- [Problem]: For this exercise, reproduce only the lines from the one holding "Image resolution: width=1080" through the final line of the data below, exactly, and omit pictures.

Screenshot grounding data:

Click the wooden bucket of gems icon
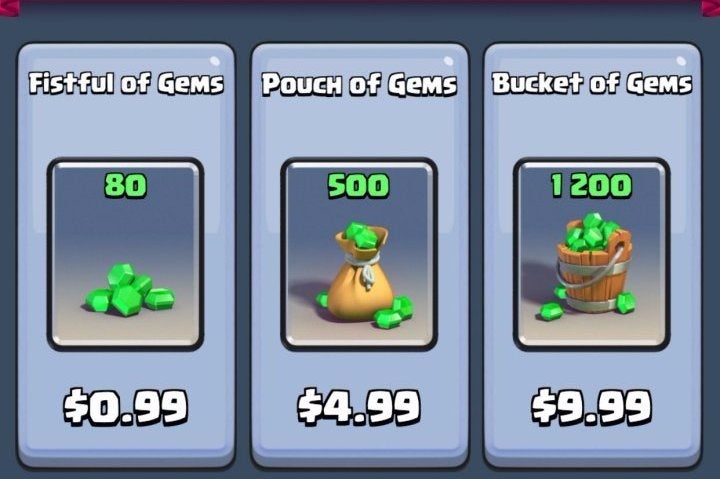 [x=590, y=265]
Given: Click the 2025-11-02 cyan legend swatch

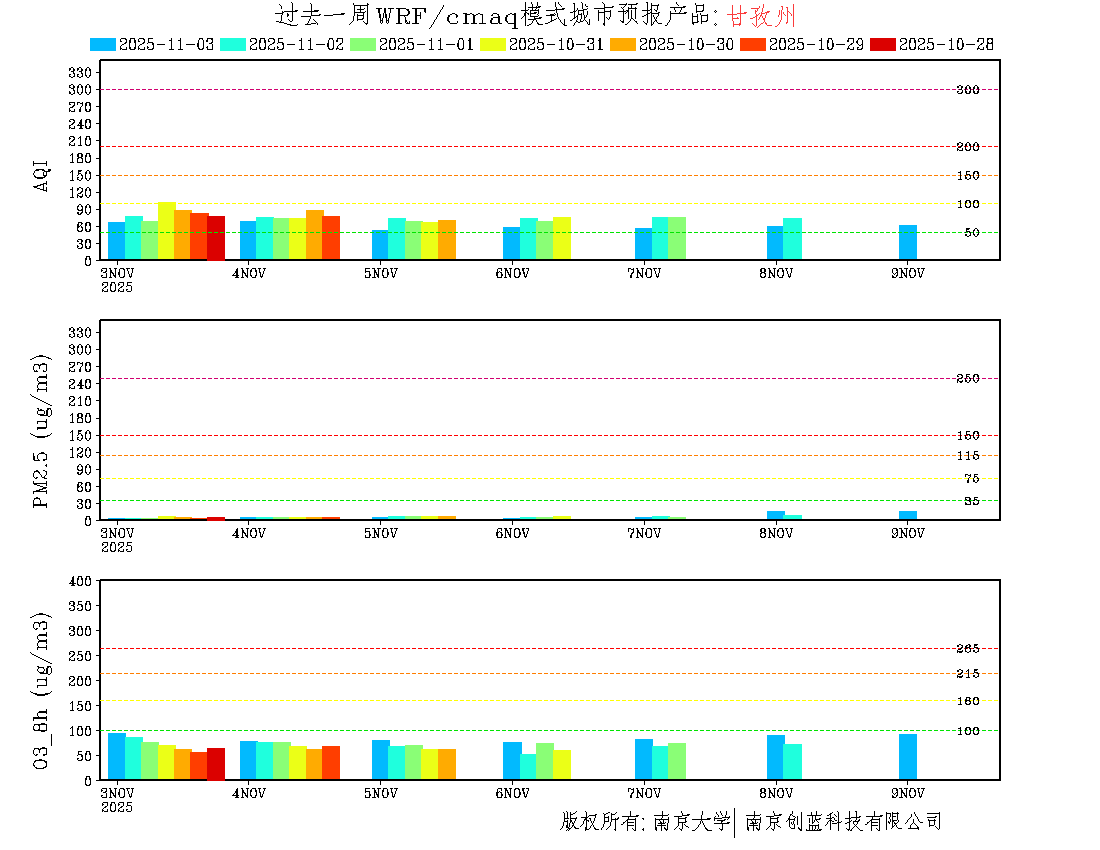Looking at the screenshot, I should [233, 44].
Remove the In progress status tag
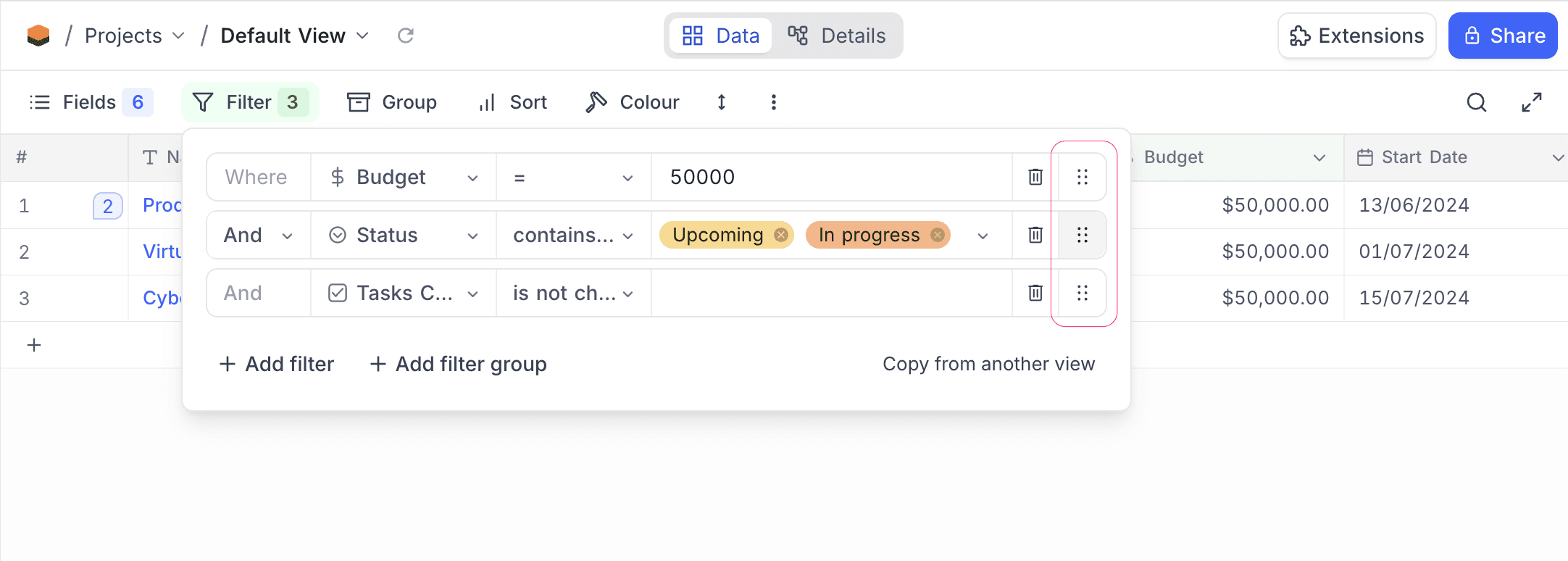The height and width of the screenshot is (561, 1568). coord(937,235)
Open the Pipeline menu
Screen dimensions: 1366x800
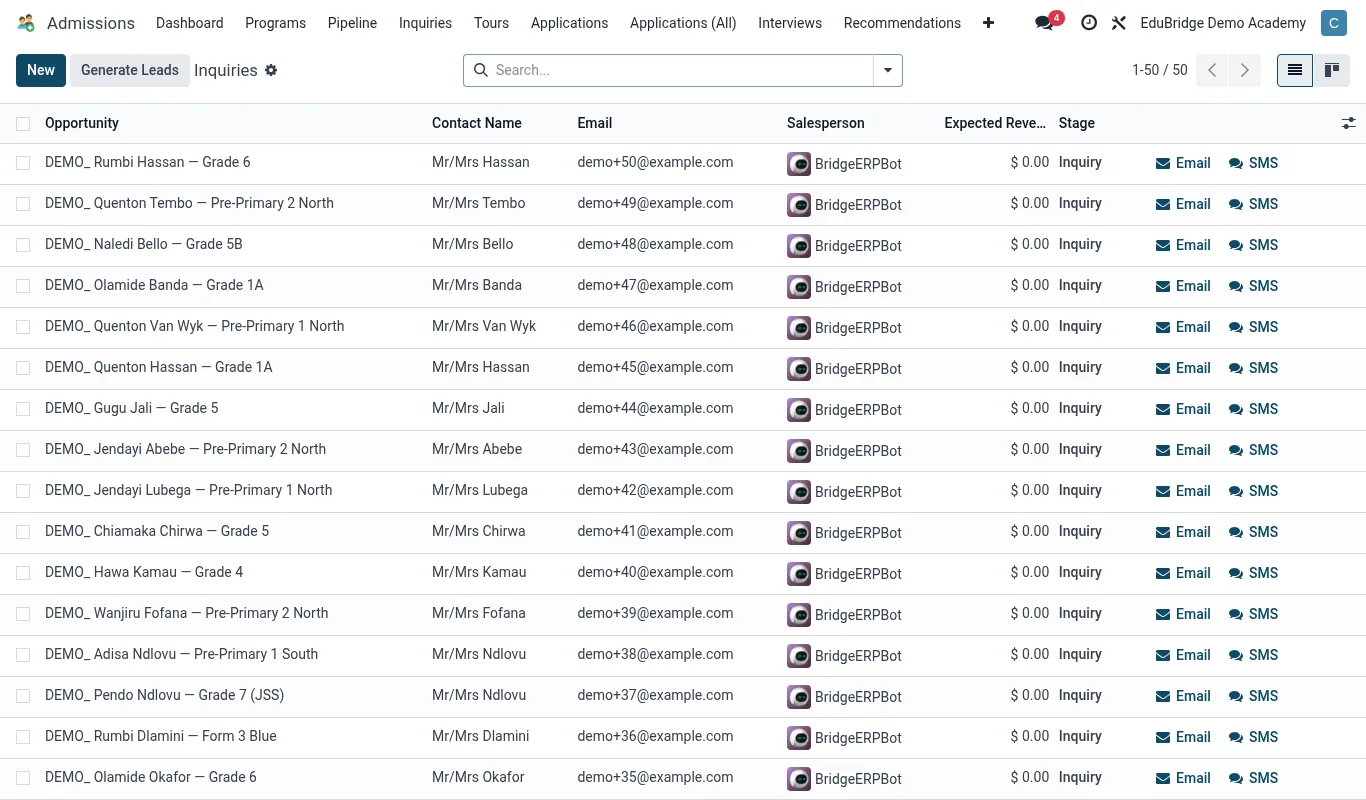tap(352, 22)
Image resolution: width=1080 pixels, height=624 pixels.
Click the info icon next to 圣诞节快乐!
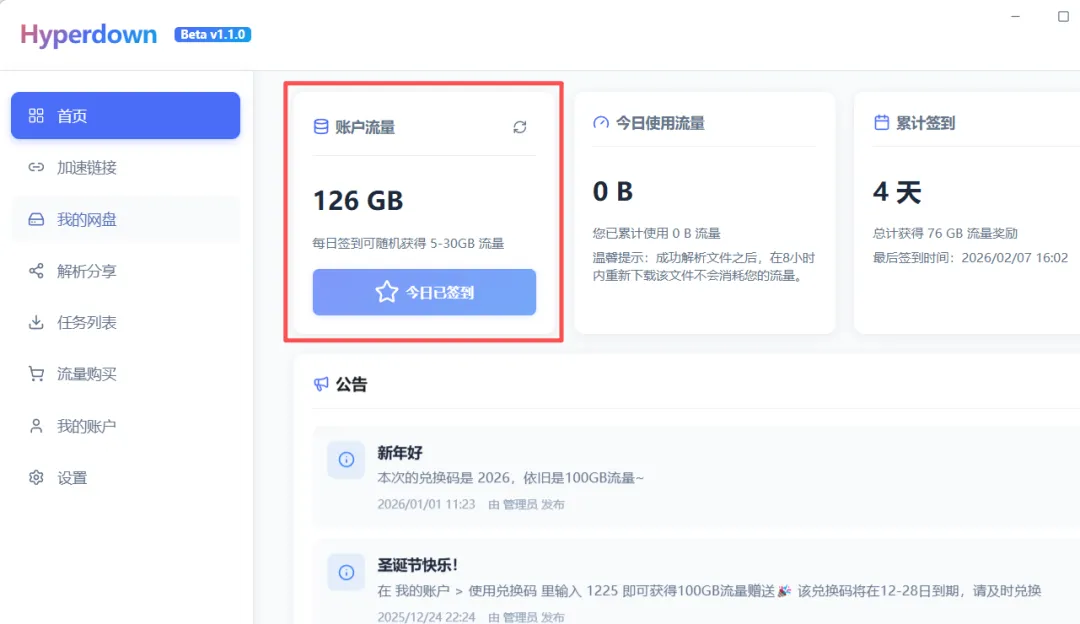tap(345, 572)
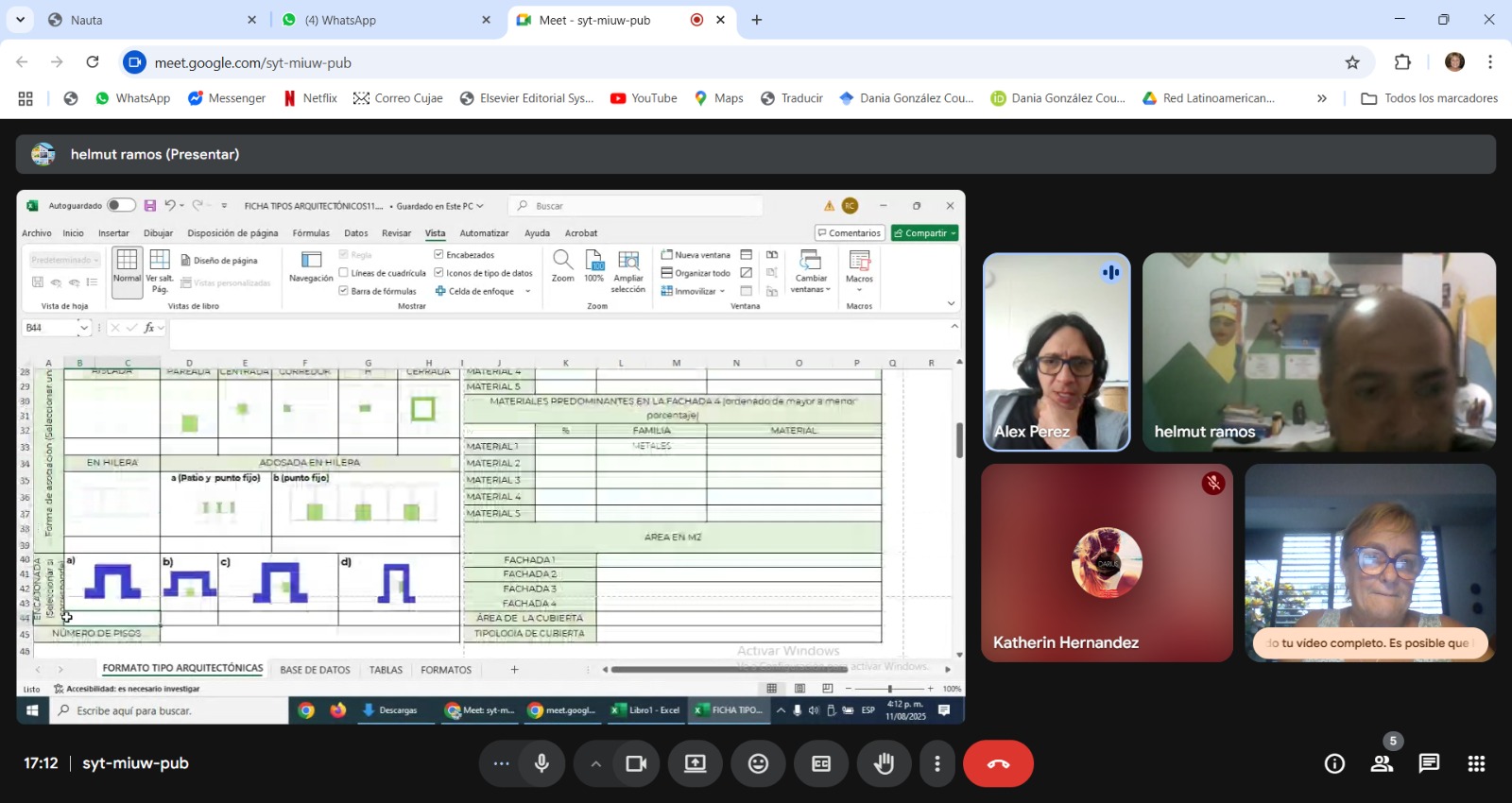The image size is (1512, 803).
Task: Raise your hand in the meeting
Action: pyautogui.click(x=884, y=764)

- [Solution to the problem]:
Image resolution: width=1080 pixels, height=624 pixels.
Click the info icon next to 圣诞节快乐!
tap(345, 572)
The image size is (1512, 803).
Task: Raise your hand in the meeting
Action: pyautogui.click(x=884, y=764)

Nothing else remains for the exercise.